_Supplied material_
=== Section Start ===

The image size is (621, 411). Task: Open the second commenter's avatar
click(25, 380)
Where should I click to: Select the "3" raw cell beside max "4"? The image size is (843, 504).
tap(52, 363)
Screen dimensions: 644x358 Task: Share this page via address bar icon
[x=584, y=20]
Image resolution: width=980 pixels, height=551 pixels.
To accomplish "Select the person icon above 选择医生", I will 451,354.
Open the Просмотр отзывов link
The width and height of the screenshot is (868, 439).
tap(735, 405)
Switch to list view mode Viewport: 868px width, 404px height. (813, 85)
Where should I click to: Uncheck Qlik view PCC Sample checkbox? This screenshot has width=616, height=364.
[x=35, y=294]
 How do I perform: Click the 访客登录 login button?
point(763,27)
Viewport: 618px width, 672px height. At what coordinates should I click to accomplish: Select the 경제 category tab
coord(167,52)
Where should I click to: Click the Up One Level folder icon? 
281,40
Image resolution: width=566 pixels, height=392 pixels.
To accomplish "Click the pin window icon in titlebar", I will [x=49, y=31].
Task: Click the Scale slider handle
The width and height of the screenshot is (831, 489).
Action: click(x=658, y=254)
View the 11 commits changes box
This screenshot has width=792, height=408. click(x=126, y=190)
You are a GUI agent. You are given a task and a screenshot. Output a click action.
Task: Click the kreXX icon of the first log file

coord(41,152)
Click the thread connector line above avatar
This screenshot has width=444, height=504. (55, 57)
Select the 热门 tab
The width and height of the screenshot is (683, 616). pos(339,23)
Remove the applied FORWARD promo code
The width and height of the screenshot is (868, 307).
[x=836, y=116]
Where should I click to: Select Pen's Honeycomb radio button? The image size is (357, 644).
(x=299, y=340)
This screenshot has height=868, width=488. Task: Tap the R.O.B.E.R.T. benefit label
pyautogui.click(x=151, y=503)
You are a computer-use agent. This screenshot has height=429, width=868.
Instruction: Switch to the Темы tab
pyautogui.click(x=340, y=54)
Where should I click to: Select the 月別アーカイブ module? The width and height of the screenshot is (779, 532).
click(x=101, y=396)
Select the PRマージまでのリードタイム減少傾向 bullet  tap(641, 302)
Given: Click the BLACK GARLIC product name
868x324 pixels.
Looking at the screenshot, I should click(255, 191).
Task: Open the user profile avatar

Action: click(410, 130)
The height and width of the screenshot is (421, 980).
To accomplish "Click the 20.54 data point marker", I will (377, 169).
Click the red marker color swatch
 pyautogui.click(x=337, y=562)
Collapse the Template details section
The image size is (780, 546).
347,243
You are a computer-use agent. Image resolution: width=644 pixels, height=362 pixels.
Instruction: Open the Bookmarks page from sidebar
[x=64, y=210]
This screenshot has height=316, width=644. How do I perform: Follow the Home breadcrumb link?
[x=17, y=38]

=== Section End ===

_Directions_
The complete listing above is to be output again exactly.

_Task result_
The image size is (621, 411). Task: Open the second commenter's avatar
click(25, 380)
Where should I click to: Select the "3" raw cell beside max "4"? The image size is (843, 504).
tap(52, 363)
Screen dimensions: 644x358 Task: Share this page via address bar icon
[x=584, y=20]
Image resolution: width=980 pixels, height=551 pixels.
To accomplish "Select the person icon above 选择医生", I will 451,354.
Open the Просмотр отзывов link
The width and height of the screenshot is (868, 439).
tap(735, 405)
Switch to list view mode Viewport: 868px width, 404px height. (813, 85)
Where should I click to: Uncheck Qlik view PCC Sample checkbox? This screenshot has width=616, height=364.
[x=35, y=294]
 How do I perform: Click the 访客登录 login button?
point(763,27)
Viewport: 618px width, 672px height. At what coordinates should I click to accomplish: Select the 경제 category tab
coord(167,52)
Where should I click to: Click the Up One Level folder icon? 
281,40
Image resolution: width=566 pixels, height=392 pixels.
To accomplish "Click the pin window icon in titlebar", I will [x=49, y=31].
Task: Click the Scale slider handle
The width and height of the screenshot is (831, 489).
Action: click(x=658, y=254)
View the 11 commits changes box
This screenshot has width=792, height=408. click(x=126, y=190)
You are a GUI agent. You are given a task and a screenshot. Output a click action.
Task: Click the kreXX icon of the first log file

coord(41,152)
Click the thread connector line above avatar
This screenshot has width=444, height=504. (55, 57)
Select the 热门 tab
The width and height of the screenshot is (683, 616). pos(339,23)
Remove the applied FORWARD promo code
The width and height of the screenshot is (868, 307).
[x=836, y=116]
Where should I click to: Select Pen's Honeycomb radio button? The image size is (357, 644).
(x=299, y=340)
This screenshot has height=868, width=488. Task: Tap the R.O.B.E.R.T. benefit label
pyautogui.click(x=151, y=503)
You are a computer-use agent. This screenshot has height=429, width=868.
Instruction: Switch to the Темы tab
pyautogui.click(x=340, y=54)
Where should I click to: Select the 月別アーカイブ module? The width and height of the screenshot is (779, 532).
click(x=101, y=396)
Select the PRマージまでのリードタイム減少傾向 bullet  tap(641, 302)
Given: Click the BLACK GARLIC product name
868x324 pixels.
Looking at the screenshot, I should click(255, 191).
Task: Open the user profile avatar

Action: click(410, 130)
The height and width of the screenshot is (421, 980).
To accomplish "Click the 20.54 data point marker", I will (377, 169).
Click the red marker color swatch
 pyautogui.click(x=337, y=562)
Collapse the Template details section
The image size is (780, 546).
347,243
You are a computer-use agent. Image resolution: width=644 pixels, height=362 pixels.
Instruction: Open the Bookmarks page from sidebar
[x=64, y=210]
This screenshot has height=316, width=644. How do I perform: Follow the Home breadcrumb link?
[x=17, y=38]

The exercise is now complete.